→ WRITTEN INSTRUCTION: Rewrite the listing from the line containing "This screenshot has height=706, width=1568." through the line containing "Action: point(489,430)", inclusive, replacing "counterclockwise" with "clockwise" and keeping everything else unchanged. Omit the pictures.
# start of THE DATA
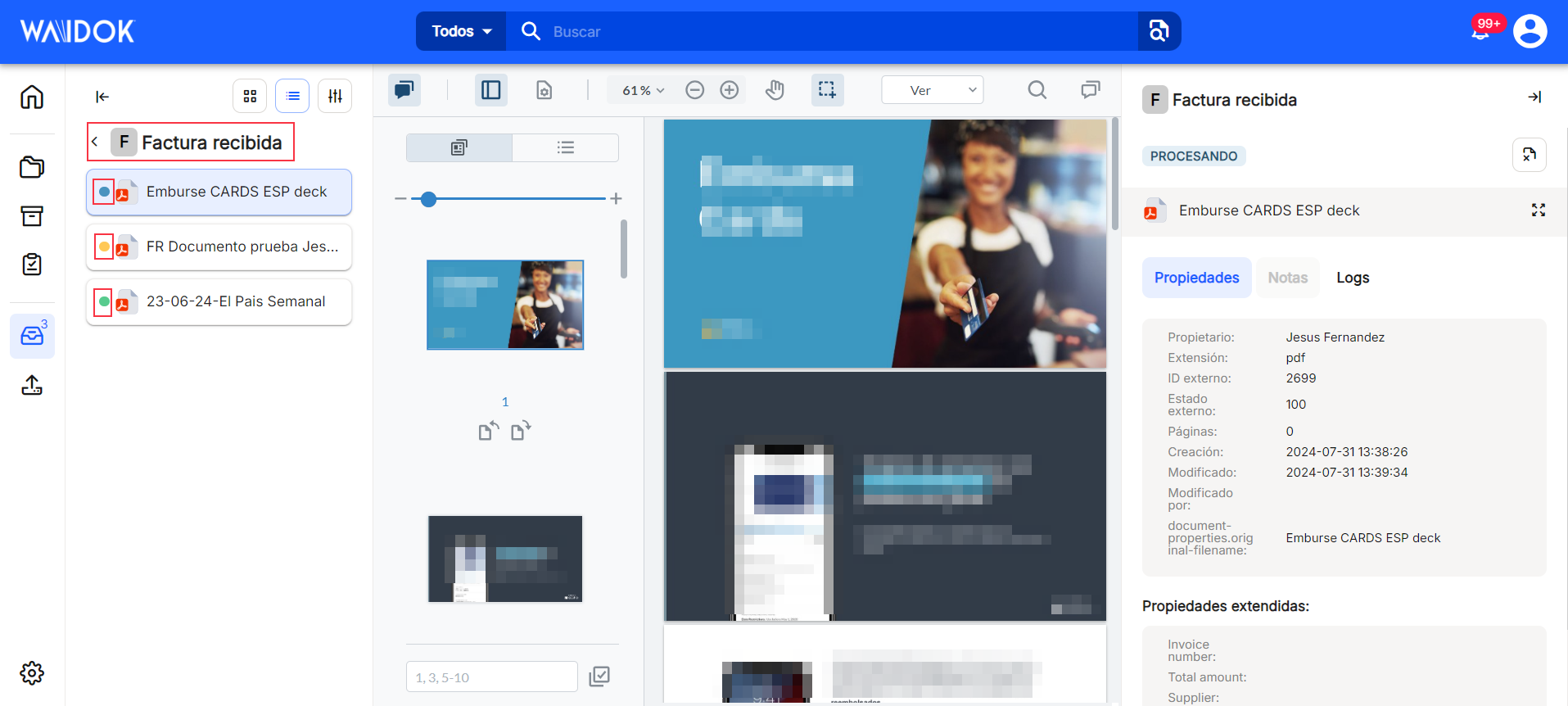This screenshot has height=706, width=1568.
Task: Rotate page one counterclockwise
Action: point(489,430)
# end of THE DATA
# start of THE DATA
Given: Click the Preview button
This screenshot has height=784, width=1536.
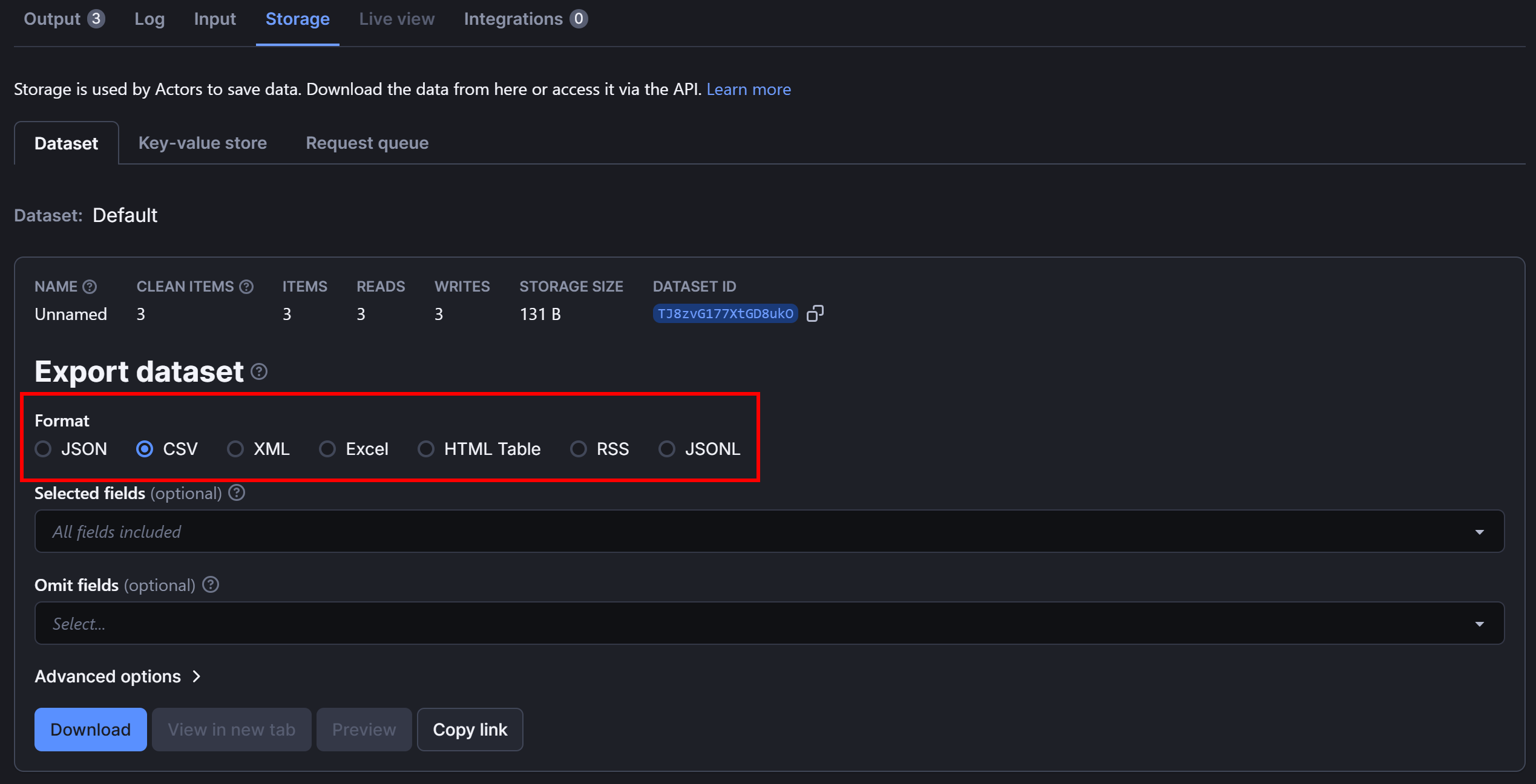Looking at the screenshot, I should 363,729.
# end of THE DATA
→ EXERCISE ANSWER:
This screenshot has height=706, width=1568.
Task: Rotate page one clockwise
Action: point(489,430)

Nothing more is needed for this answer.